Was Having My Babies Close Together a Mistake?
Sometimes I love having my kids close in age. Other times I wonder what the hell I was thinking. Overall, deciding how far apart to space your children can be difficult. Here are some pros and cons to two year spacing.
When I started dreaming about having a family, I imagined having a couple of kids close in age and they’d be the best of friends. I didn’t want a large gap between them because I was eight years younger than the last of my sisters. Believe me, that kind of gap creates a disconnect. (There’s also the fact I only saw them on weekends and holidays, but still we were in completely different life stages.)
As my husband Brian and I tried to conceive our first, we talked about the number of children we wanted to have and a little bit about spacing. It took three years of trying before we conceived our daughter, which created a sense of urgency to try for baby number two sooner rather than later. Poor Brian seemed like he wanted more of a break between babies, but I was factoring in my age and the possibility it could take another three years before another big fat positive.
I decided that we should start trying once my daughter turned one.
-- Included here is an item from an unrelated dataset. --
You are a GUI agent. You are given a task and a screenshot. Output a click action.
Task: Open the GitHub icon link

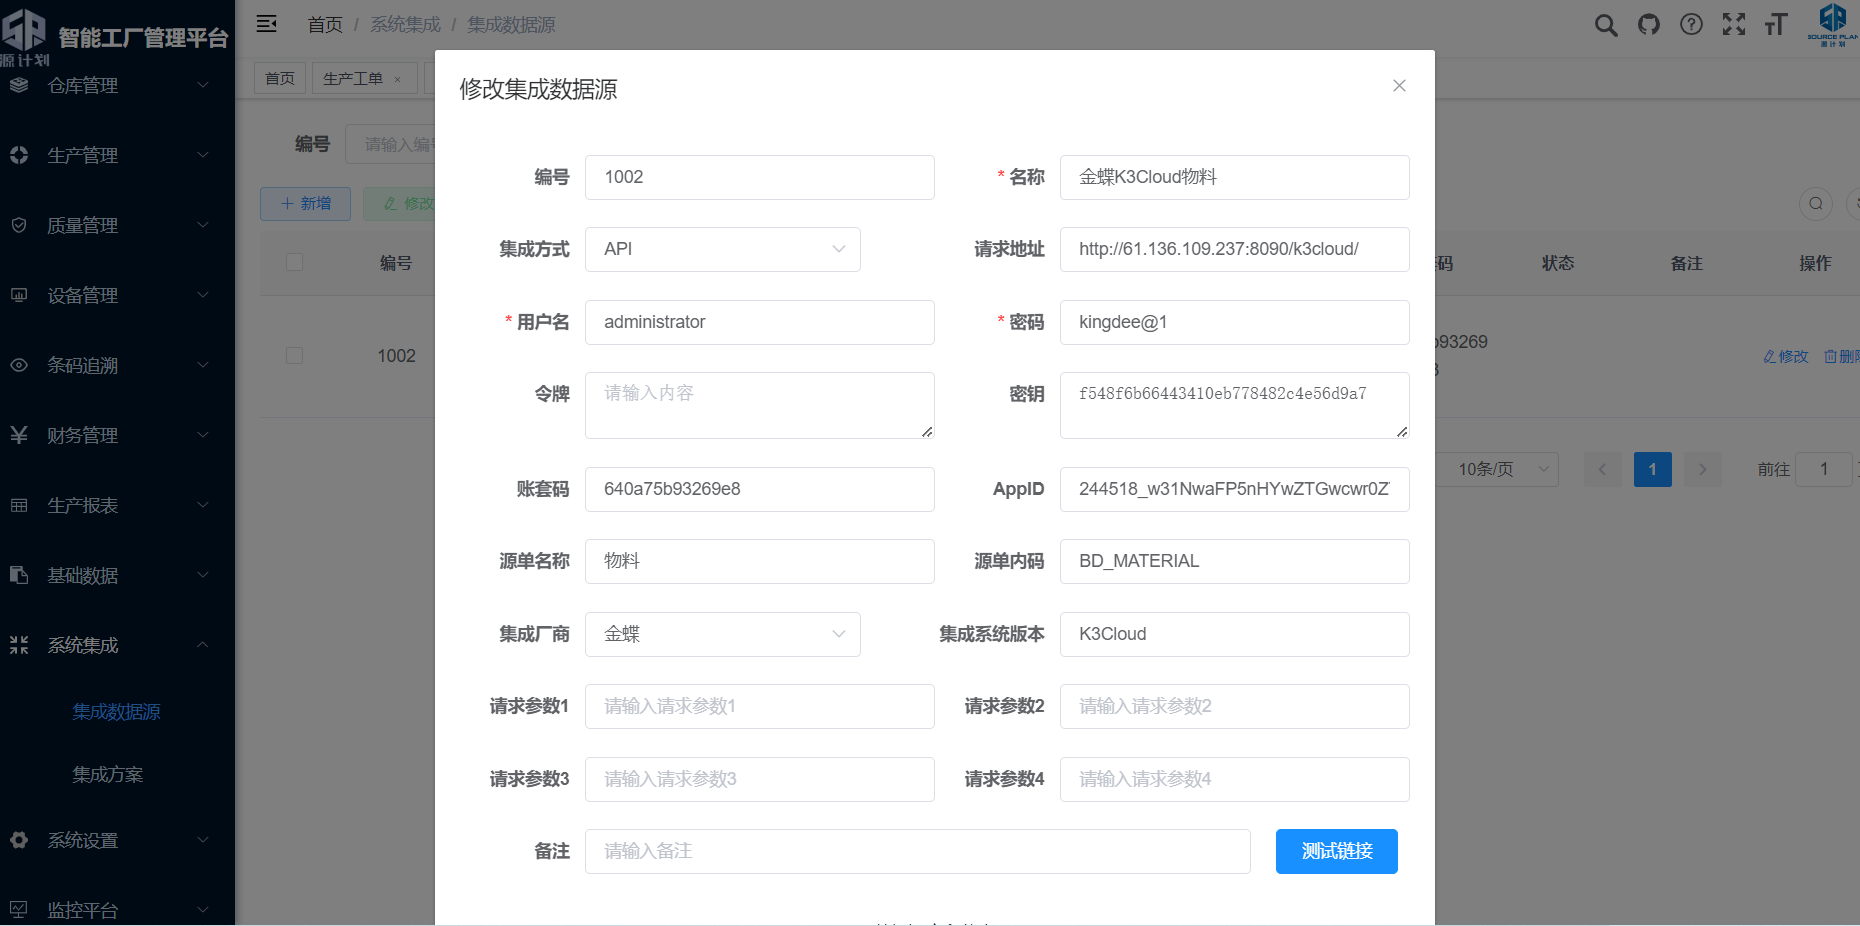pyautogui.click(x=1649, y=25)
My daughter’s first birthday came and went, but we didn’t start trying right away since Aunt Flo wasn’t gracing me with her presence on a regular basis quite yet. A few months later my body decided to get with the program so we started trying. Much to our surprise I got pregnant right away.
All of a sudden it was scary to think about taking care of children two years apart.
The Down Side of Similar Age Siblings
Admittedly there are pros and cons for any family planning decision, including sibling spacing. I think one of the most challenging aspects is that they are both very dependent on me. Due to this I often feel like I need more breaks but it can be harder to get time away, especially when the baby won’t take a bottle.
One of the worst problems is when one has a meltdown it can set the other one off. Or they wake each other up when they are supposed to be napping.
Jealousy rears its ugly head sometimes over toys and mama’s attention. My almost three year old struggles when she wants me to do something RIGHT NOW for her but I’m in the middle of say, changing her brother’s poopy diaper. Or they both poop and I have to figure out who to change first.
Why I Love Having My Babies Close Together
There are some benefits to having babies close in age, such as similar nap schedules. I am also making great use of our baby gear and we haven’t bought many baby toys the second time around. Bath time can be done in one shot and they play together. It took awhile before the playmate benefit kicked in, but now that it has I’ve been relieved of some entertainment duties.
As they grow up they (hopefully) will develop a special bond. Many of their interests and abilities will be similar making it easier for one to tag along with the other. They may even have overlapping friends. And since their birthdays are only a month apart it’s possible to combine their parties once in awhile.
While having two in diapers now seems like a pain, it means once my babies are all done with diapers I am all done with diapers. There are attractive aspects of spacing kids out further, but this way it feels less like reliving the whole baby stage from scratch again. I didn’t have time to forget what it was like.
There are days I wonder if it was a mistake. Did we rob my daughter of more solo time with us? Or was it easier for her to accept a sibling closer to her age? Am I cut out for handling two young, high energy kids? Then my daughter will do or say something incredibly adorable with her brother and melt me heart.
Despite the doubts that creep in on rough days, I love it and wouldn’t change a thing.
How far apart are your children? What do you like the most about their spacing?